My bad. I thought her nose was blue, also. Darker, but not black. Maybe it is black. Hard to tell from the pics. No matter, pretty girl at any rate;-) I have Pit Bulls, not AmStaffs, so please don't think I think the AKC standard for them is the be all, end all;-)


----------



## RedCrown (Feb 23, 2005)

blehmannwa said:


> You know I wasn't going to get another pit but I've pretty much decided to get a female pit pup sometime this summer. My husband was the one who was really opposed to the idea because of the constant vigilance and stigma but hey, I saved his life so there's that. Plus I've realized that Havoc will never be an off leash, happy go lucky dog so why not.


I hope that you aren't hoping to fill the off-leash void with a pit bull. As happy-go-lucky and amazing dogs that they can be, they should not be let off leash in a public place. They have breed tendencies that shouldn't be ignored. Even if they are the nicest dogs in the world, if something ever happened while they are off leash, the pit will be blamed and the public response will be damaging to the breed. For those that have the privileged of owning a pit bull, it must come with extra responsibility.


----------



## codmaster (Aug 5, 2009)

RedCrown said:


> I hope that you aren't hoping to fill the off-leash void with a pit bull. As happy-go-lucky and amazing dogs that they can be, *they should not be let off leash in a public place*. They have *breed tendencies* that shouldn't be ignored. Even if they are the nicest dogs in the world, if something ever happened while they are off leash, the pit will be blamed and the public response will be damaging to the breed. For those that have the privileged of owning a pit bull, it must come with extra responsibility.


 
A "little" breed bias on your part, eh?

What do you think of GSD's? Any breed biases for them? Cane Corsa's?

Doberman's? (don't they turn on their owners?)

True for the owners undergoing extra scrutiny with a pit - same as it used to be with GSD's, Rotties and dobies! Because of breed bias!


----------



## RedCrown (Feb 23, 2005)

Codmaster, I've gone rounds with you before and I have no intention of doing it again. 

I have two pit bulls and I love them dearly. It's for the love of the breed and the wish to see them preserved and endure through this breed bias that their owners must be extra vigilant.


----------



## codmaster (Aug 5, 2009)

RedCrown said:


> Codmaster, I've gone rounds with you before and I have no intention of doing it again.
> 
> I have two pit bulls and I love them dearly. It's for the love of the breed and the wish to see them preserved and endure through this breed bias that their owners must be extra vigilant.


*Rounds?* It is just great for you to love your dogs and their breed.
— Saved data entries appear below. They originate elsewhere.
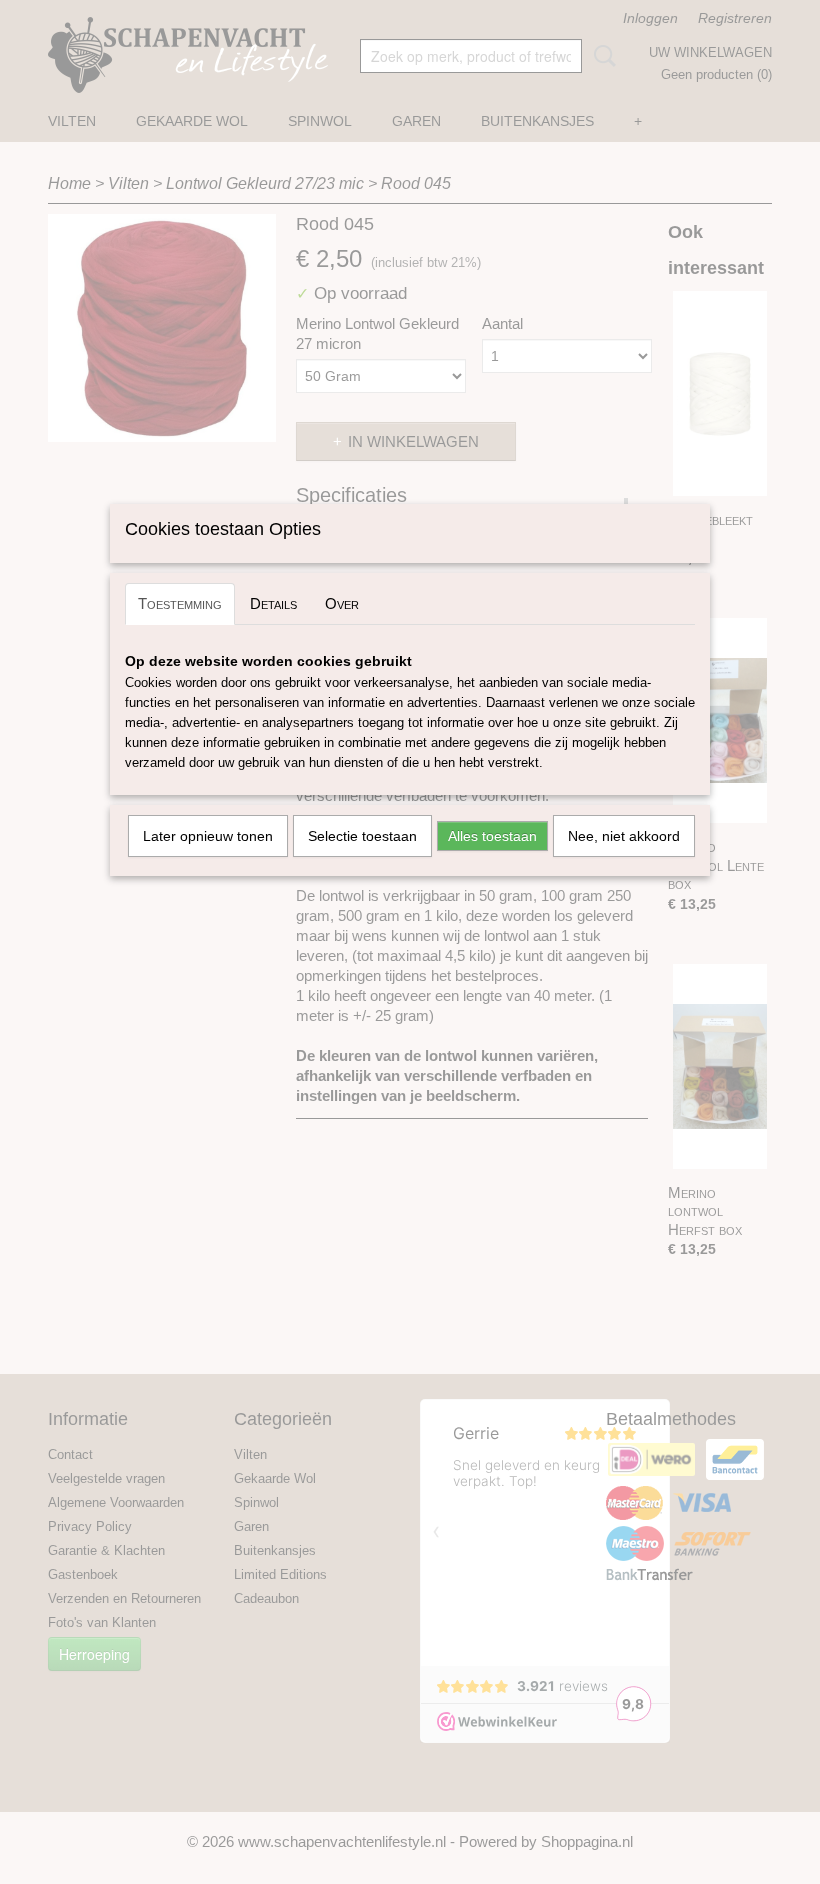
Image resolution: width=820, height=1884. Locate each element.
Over (342, 603)
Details (273, 603)
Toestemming (180, 603)
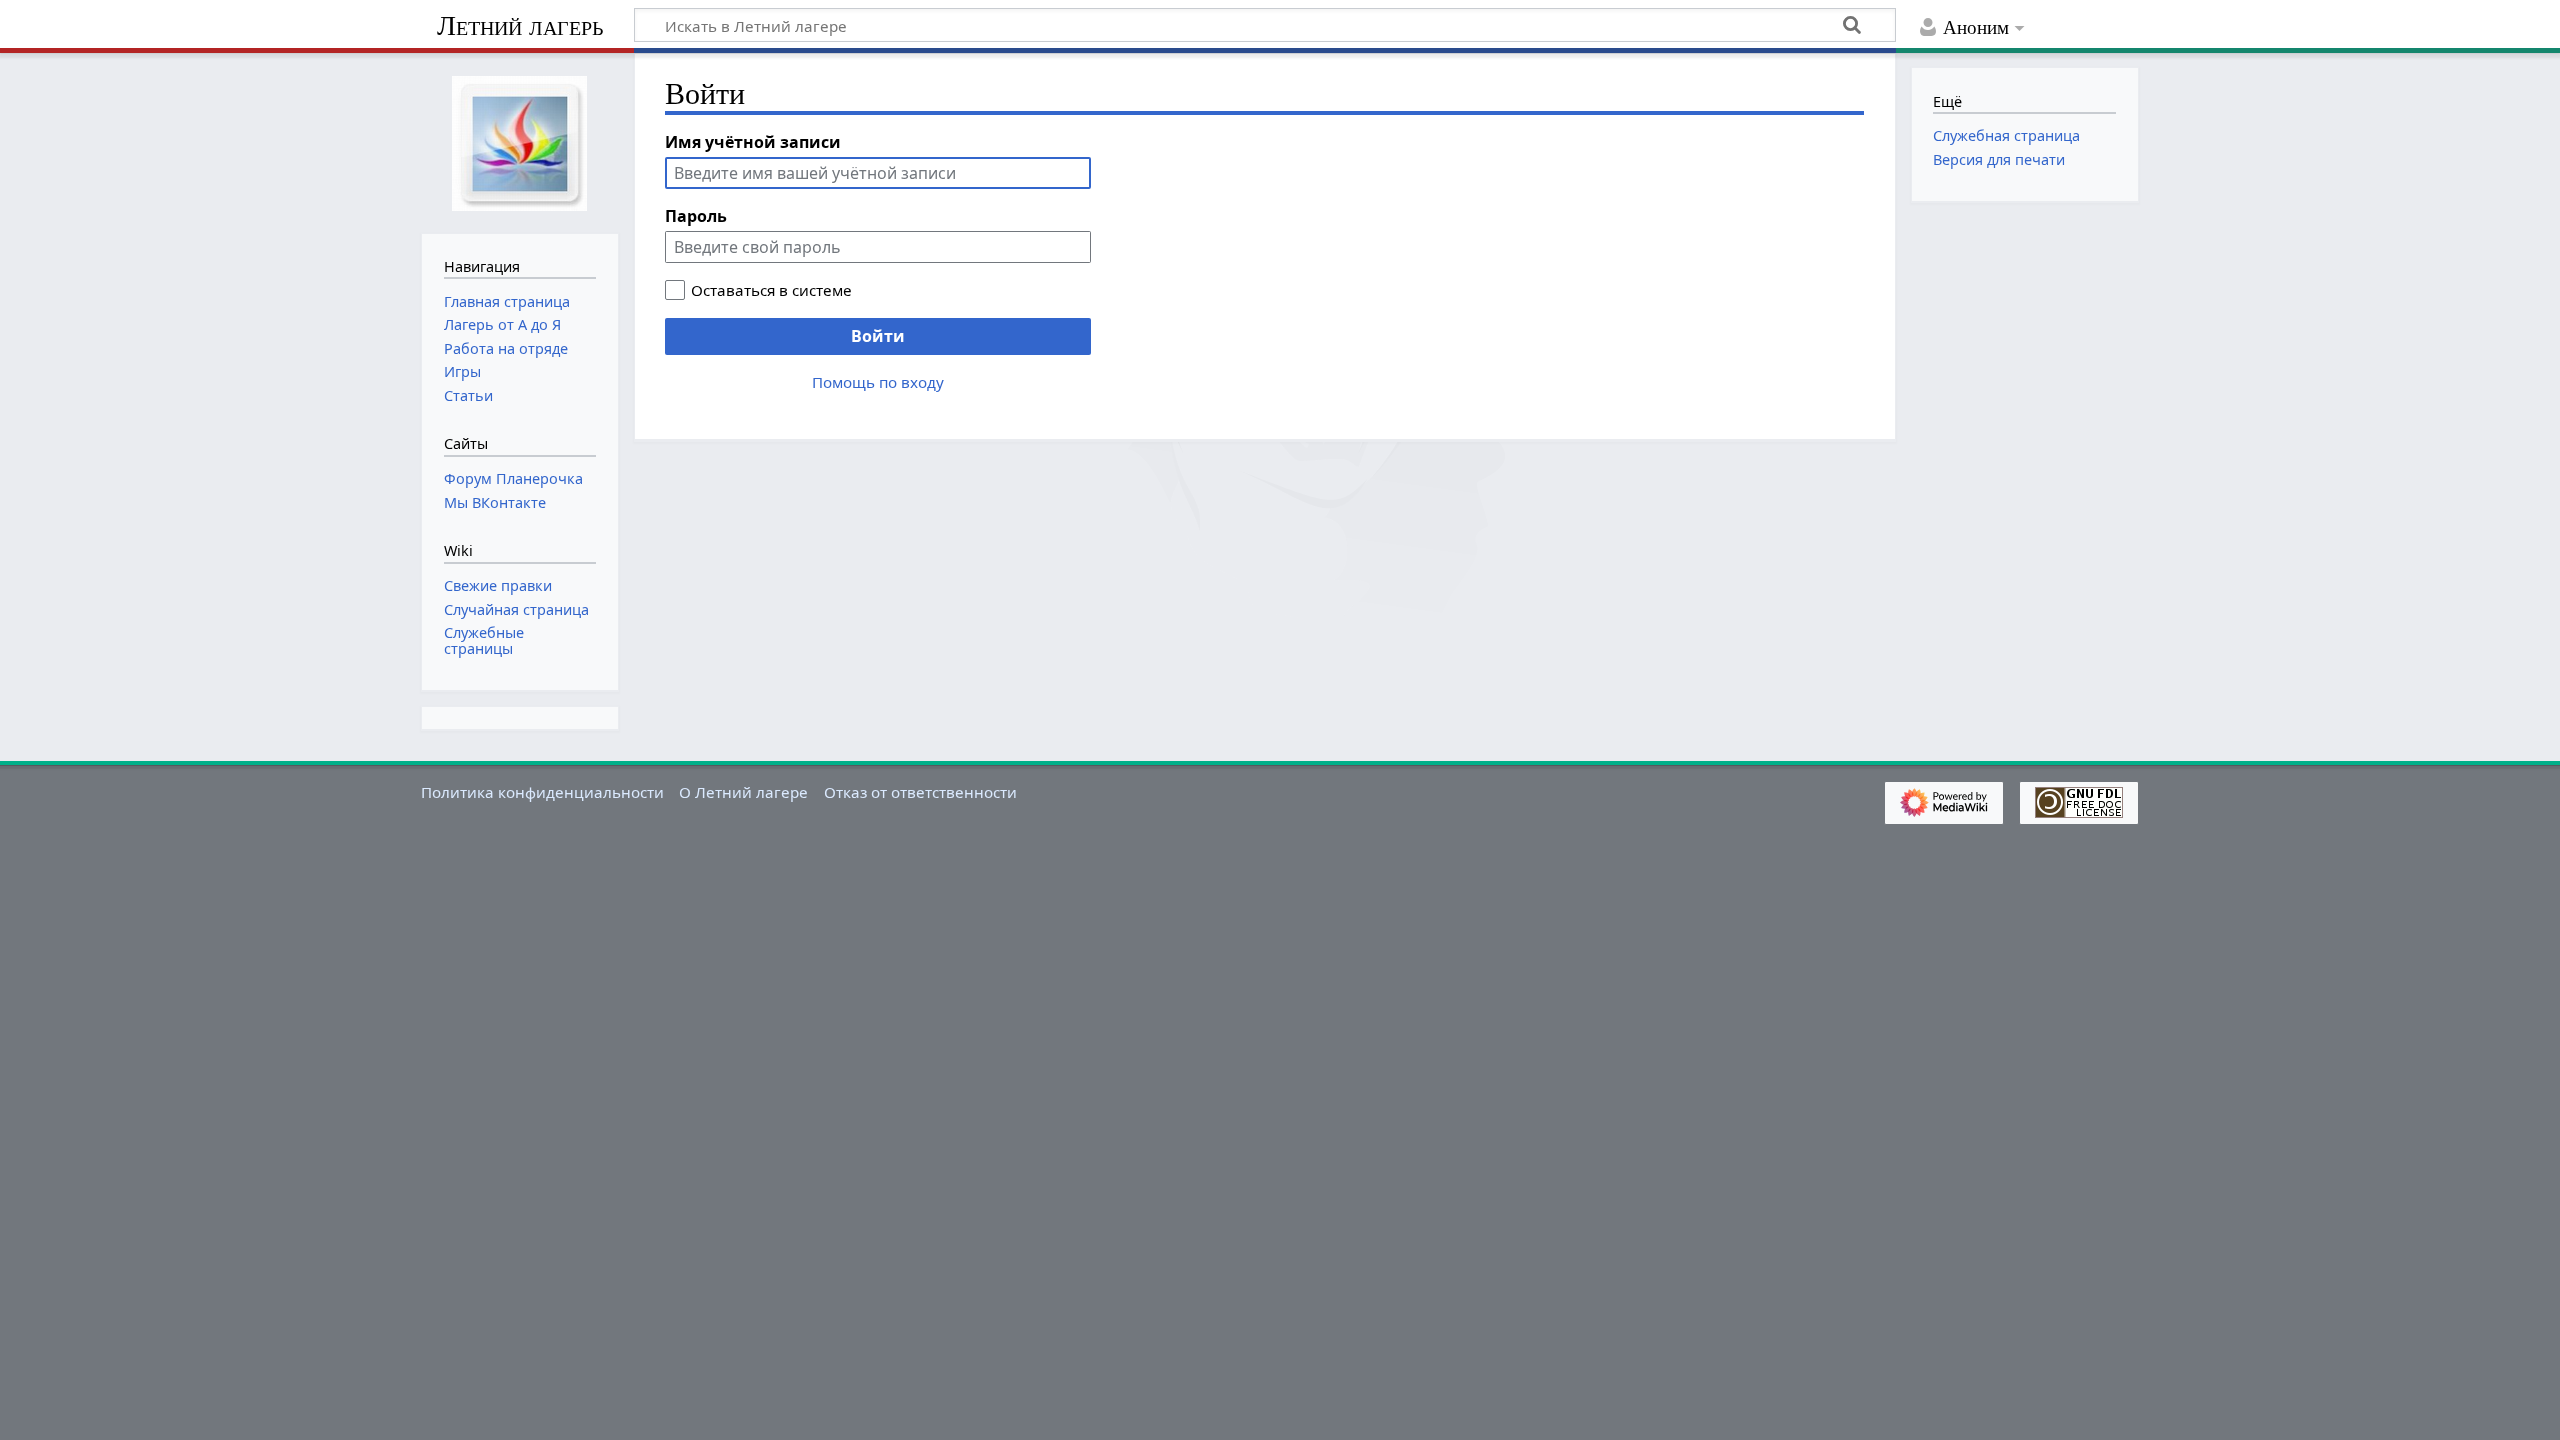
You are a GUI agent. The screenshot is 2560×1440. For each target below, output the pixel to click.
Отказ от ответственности (920, 792)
I also love my dog breed and would not like anyone to express any ridiculous accusations against the breed as a whole, although certainly some individual dogs do exhibit inappropriate aggrsssion, of course. Not the breed as a whole.
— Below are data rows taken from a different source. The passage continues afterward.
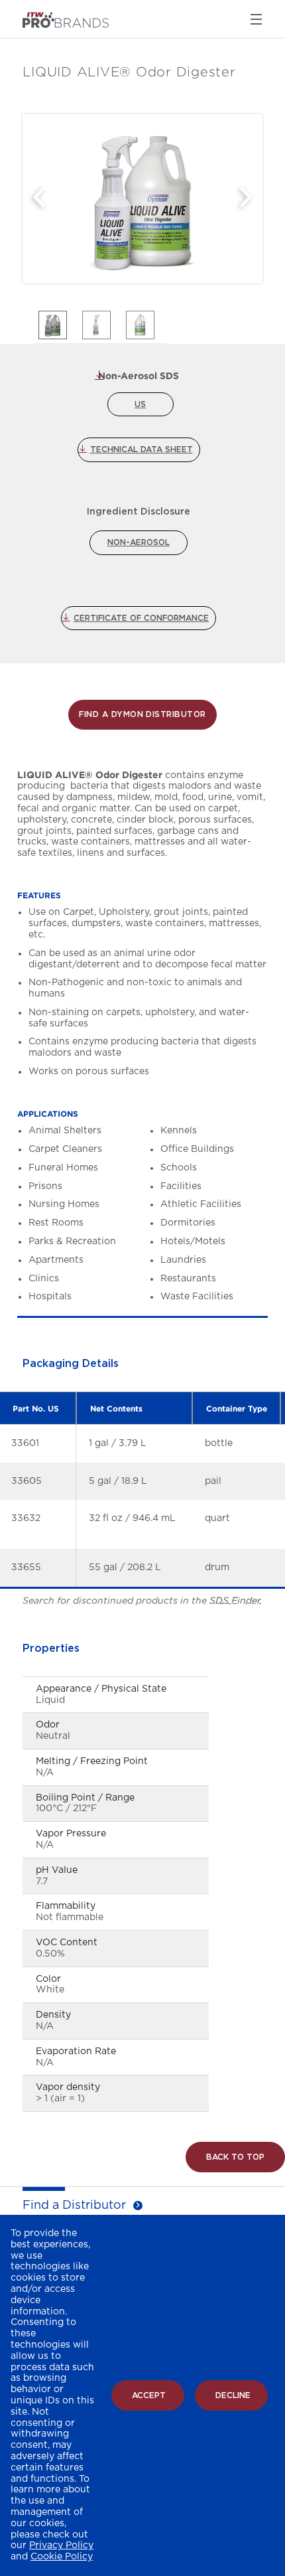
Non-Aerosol (138, 542)
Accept (149, 2395)
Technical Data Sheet (141, 449)
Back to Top (235, 2157)
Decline (233, 2395)
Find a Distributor (74, 2206)
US (140, 404)
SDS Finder (235, 1600)
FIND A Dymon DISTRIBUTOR (142, 714)
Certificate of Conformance (141, 618)
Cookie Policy (61, 2556)
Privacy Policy (61, 2545)
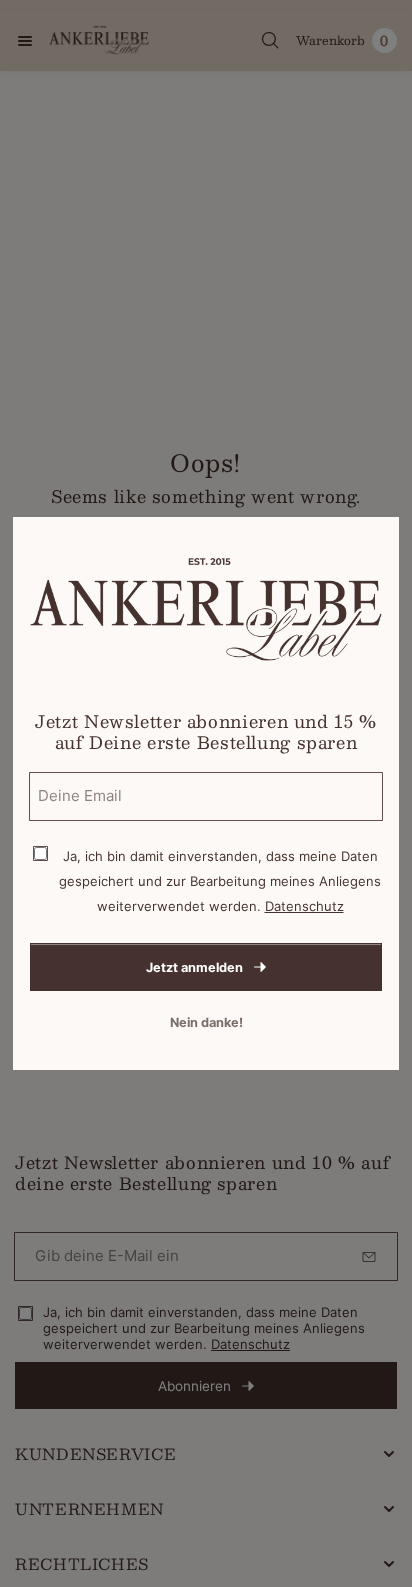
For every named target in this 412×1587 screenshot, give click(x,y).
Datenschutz (304, 906)
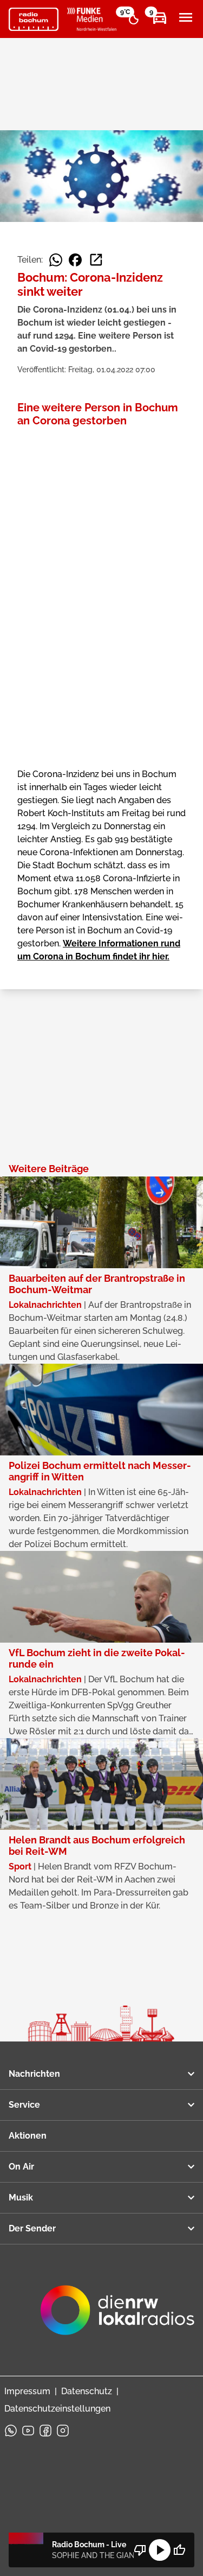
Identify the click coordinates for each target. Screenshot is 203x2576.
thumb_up (179, 2549)
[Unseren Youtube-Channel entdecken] (28, 2430)
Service (24, 2105)
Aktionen (28, 2135)
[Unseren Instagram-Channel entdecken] (62, 2430)
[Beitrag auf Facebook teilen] (75, 259)
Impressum (27, 2391)
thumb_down (140, 2549)
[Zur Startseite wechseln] (33, 19)
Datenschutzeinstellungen (57, 2408)
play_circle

Breed bias and ignorance of the true facts are what often leads to BSL which any sensible owner is against.

Just another form of prejudice to me.


----------



## codmaster (Aug 5, 2009)

NO pit bull (Am Staff?) should ever be off leash in public?

How would they ever compete in any dog sport like Agility, Obedience, ScH, Flyball, etc. etc.

Are you suggesting that NO pit bull should ever compete in any of these off leash sports?

WOW!


----------